[DO THIS] Put the lines below into a numbered list, starting at the line that contains "At what coordinates" and ending at the last line. Skip blank lines and leave the pictures out.

[Records of locating words and elements, in lines]
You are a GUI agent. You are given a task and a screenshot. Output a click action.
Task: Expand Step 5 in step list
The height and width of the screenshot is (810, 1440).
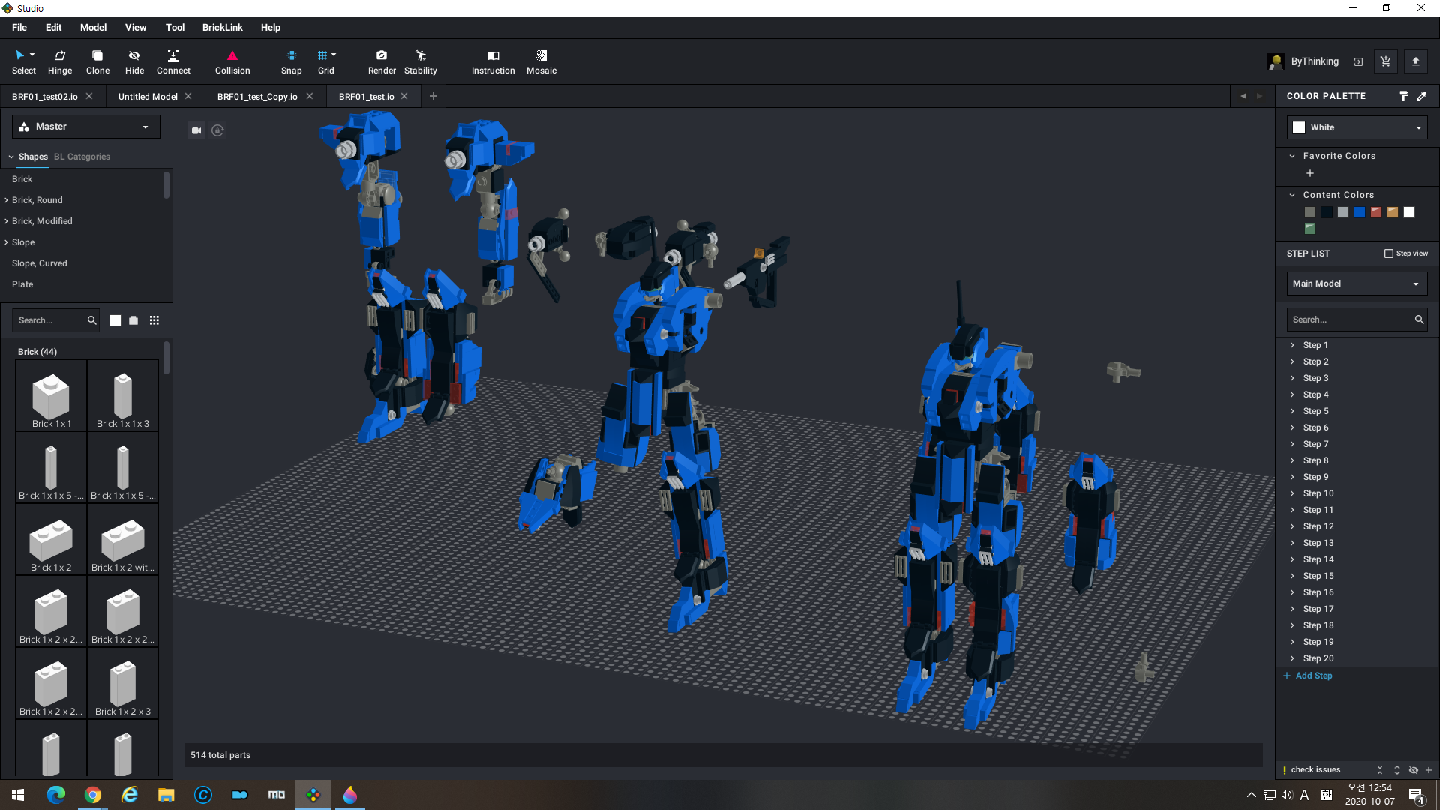[x=1292, y=411]
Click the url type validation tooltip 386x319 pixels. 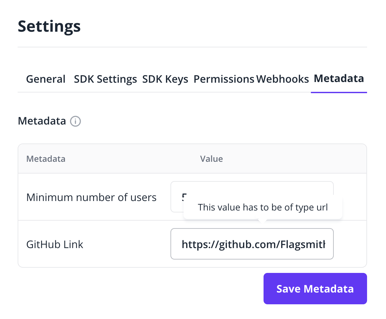click(263, 207)
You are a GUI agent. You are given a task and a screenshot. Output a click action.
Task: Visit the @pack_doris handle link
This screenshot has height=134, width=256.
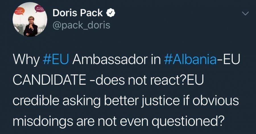pyautogui.click(x=81, y=25)
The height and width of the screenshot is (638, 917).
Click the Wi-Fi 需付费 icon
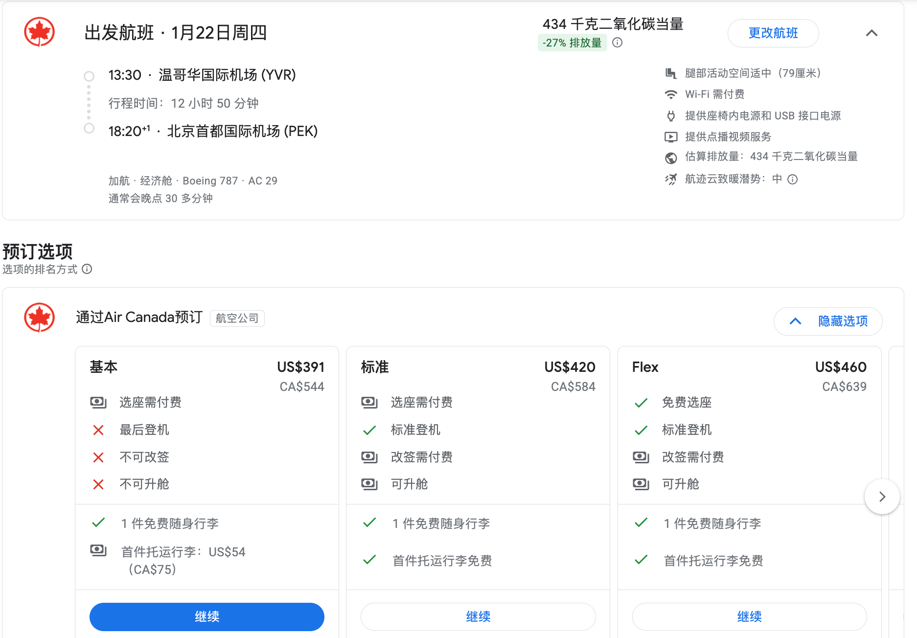pos(671,94)
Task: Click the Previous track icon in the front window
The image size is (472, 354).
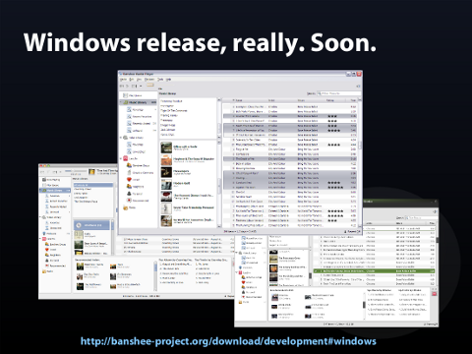Action: [122, 86]
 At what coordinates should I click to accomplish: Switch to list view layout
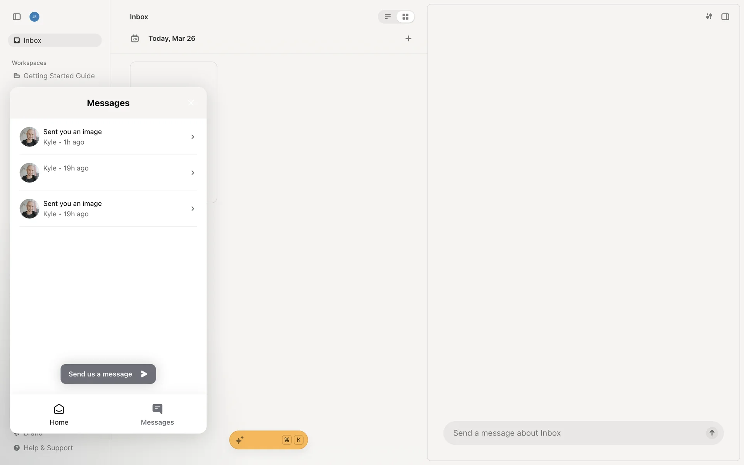pyautogui.click(x=388, y=17)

[FINISHED TASK]
1.  At what coordinates should I click to accomplish: Switch to list view layout
2. pyautogui.click(x=388, y=17)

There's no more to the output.